The fish began to wash ashore about 65 miles south of Houston in Brazoria County, according to Katie St. Clair, the sea life facility manager at Texas A&M University at Galveston, reported The New York Times. Brazoria County park crews began to bury the fish so they would not rot in the scorching midday temperatures.
Bryan Frazier, the director of the Brazoria County Parks Department, said the dieoff was the result of a “perfect storm” of unfavorable conditions, as there is much less oxygen in warm water than cold.
St. Clair said climate change could have been a factor.
“Water can only hold so much oxygen at certain temperatures, and certainly we know that seawater temperatures are rising,” St. Clair said, according to NPR.
“As we see increased water temperatures, certainly this could lead to more of these events occurring,” St. Clair said, as The New York Times reported, “especially in our shallow, near-shore or inshore environments.”
Recent overcast skies and calm seas had interfered with how oxygen normally diffuses into the ocean water. Clouds lower tiny ocean organisms’ ability to make oxygen through photosynthesis, and more oxygen is added to the water through wave motion.
“Photosynthesis stops at night and may slow down on cloudy days, but plants and animals in the water continue to respire and consume free oxygen, decreasing the dissolved oxygen concentration,” Texas Parks and Wildlife’s Kills and Spills Team Region 3 spokesperson Lerrin Johnson told CNN.
Cleanup efforts have begun, but Brazoria County park officials said they expected thousands more dead fish — mostly Gulf menhaden — to wash ashore, reported The New York Times.

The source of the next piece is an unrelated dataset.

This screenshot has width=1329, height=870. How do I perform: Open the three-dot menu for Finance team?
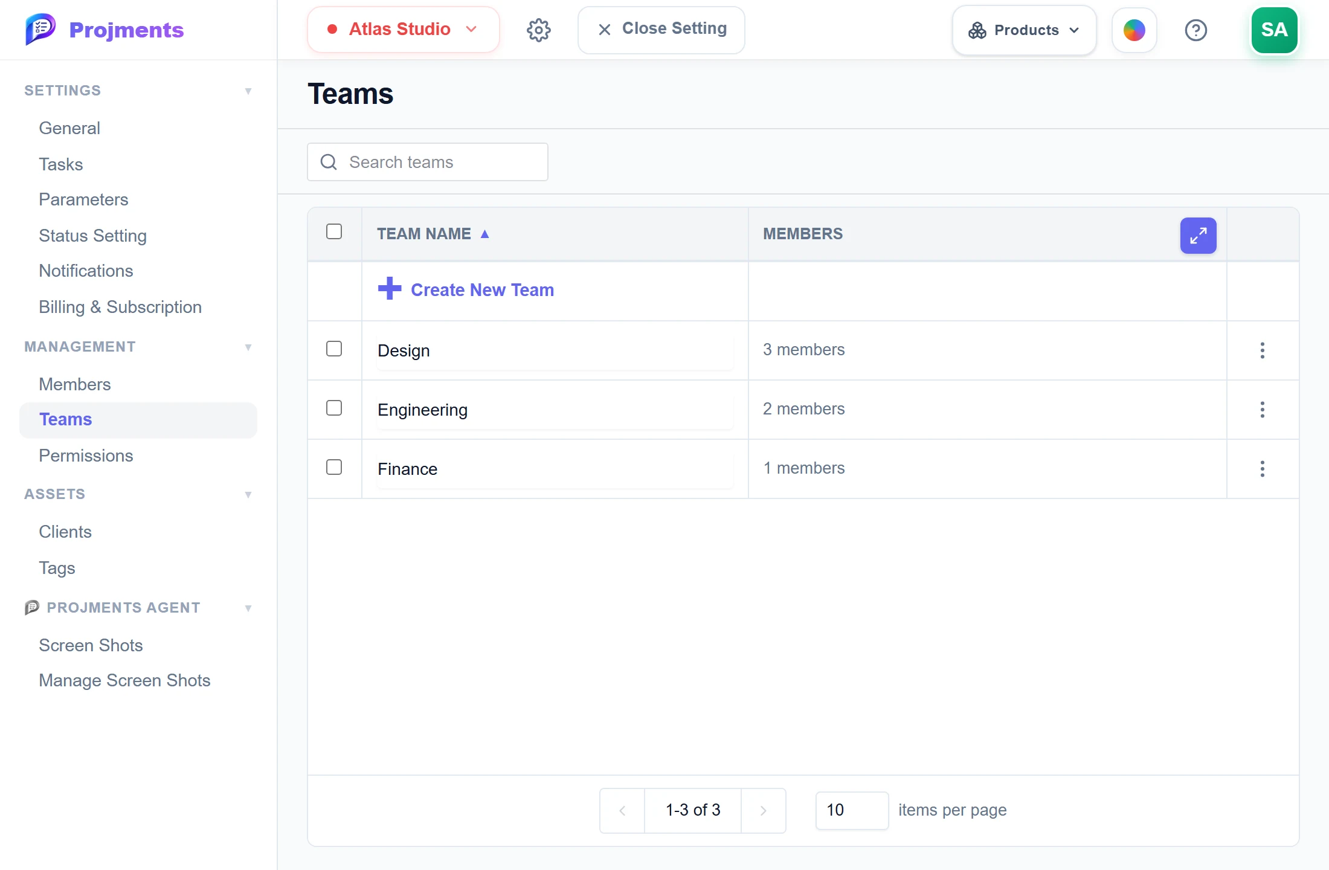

Frazier said fish kills like the one in Texas aren’t rare, adding that conditions would balance out as fish dispersed from the oxygen-depleted water and the waves started to pick up again.

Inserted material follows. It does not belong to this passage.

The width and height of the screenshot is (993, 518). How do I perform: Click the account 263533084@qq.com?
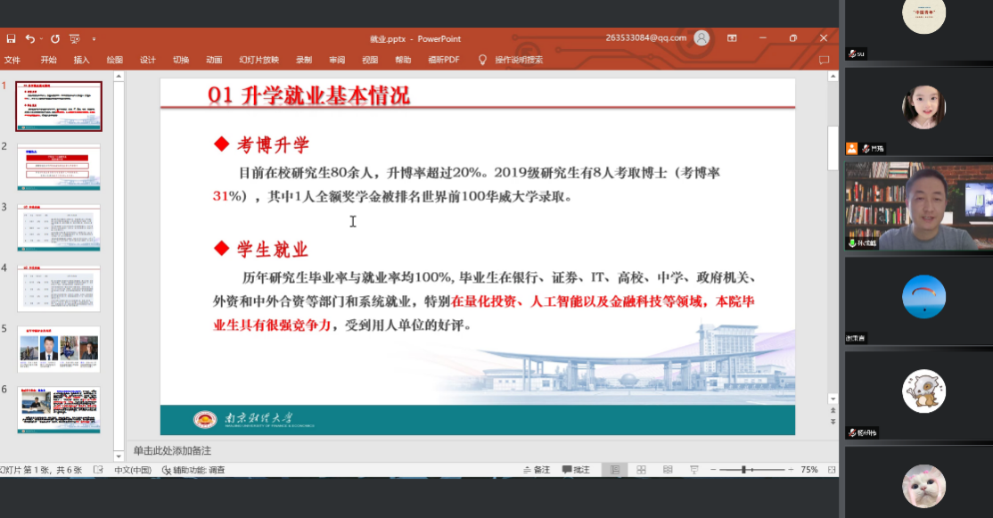click(645, 38)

“It should correct itself here in the pretty near future,” Frazier said, according to The New York Times.
The alarming blanket of fish followed a high of 92 degrees last week in Brazoria County.

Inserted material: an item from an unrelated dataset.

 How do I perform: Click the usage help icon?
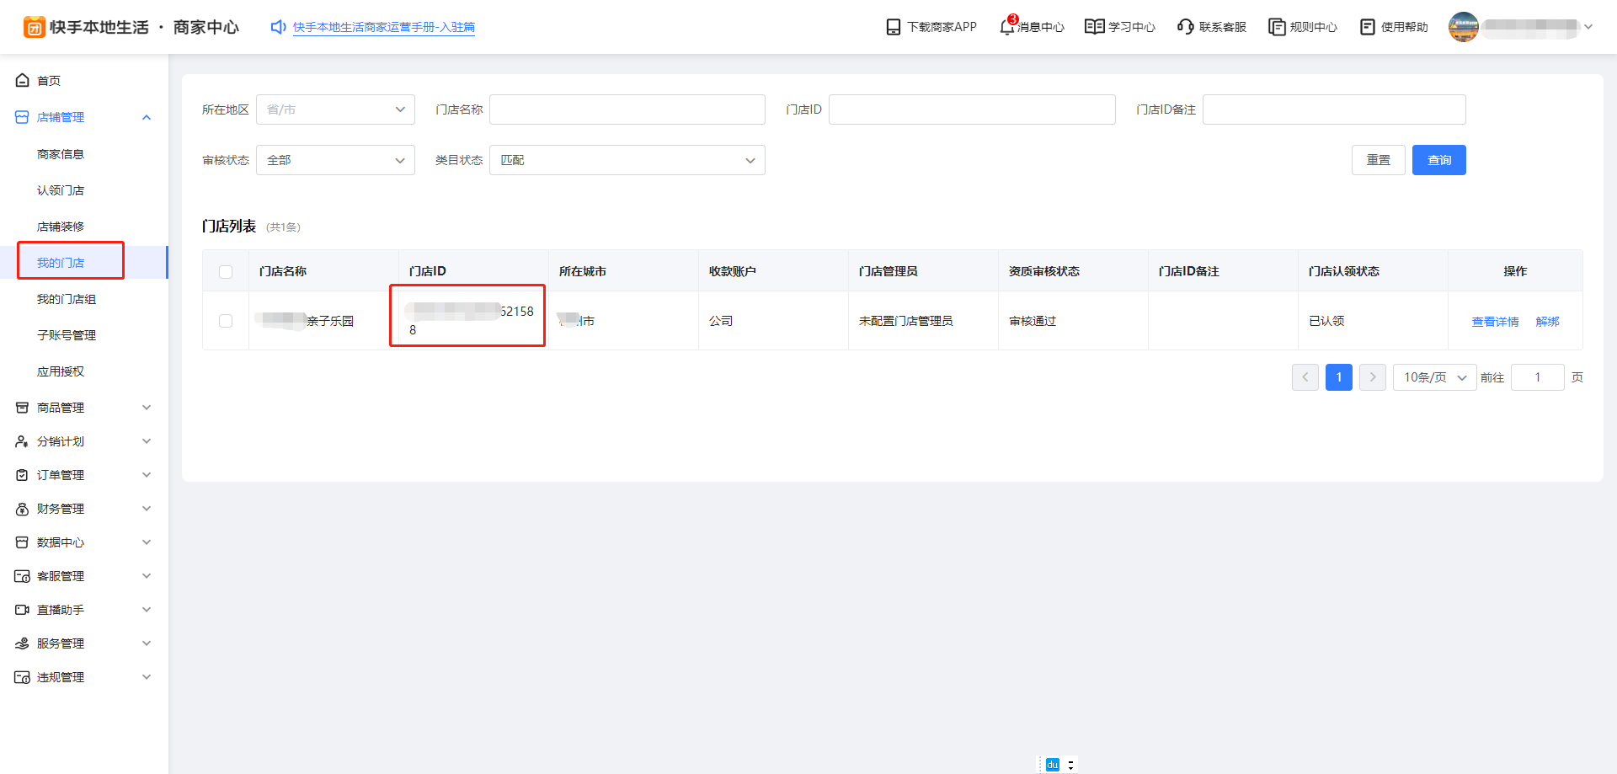click(x=1368, y=27)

In 2019, a report from the United Nations concluded that low oxygen levels were becoming more prevalent in warming coastal waters, posing a threat to fish.
During the warmer months of the year, an enormous “dead zone” typically forms in the Gulf of Mexico, but, according to the annual National Oceanic and Atmospheric Administration forecast, it will be about 4,155 square miles this year, which is smaller than normal.
St. Clair pointed out that the Gulf menhaden have an important role in the local ecosystem, and large fish kills could result in “cascading impacts,” The New York Times reported.
A post on the Quintana Beach County Park’s Facebook page informed visitors that the area had been mostly cleared of the fish.
“The pedestrian beach is cleared with the exception of a spattering of fish that the machinery couldn’t get. High tides over the next couple of days should sift the rest down into the sand and bury them,” the post said.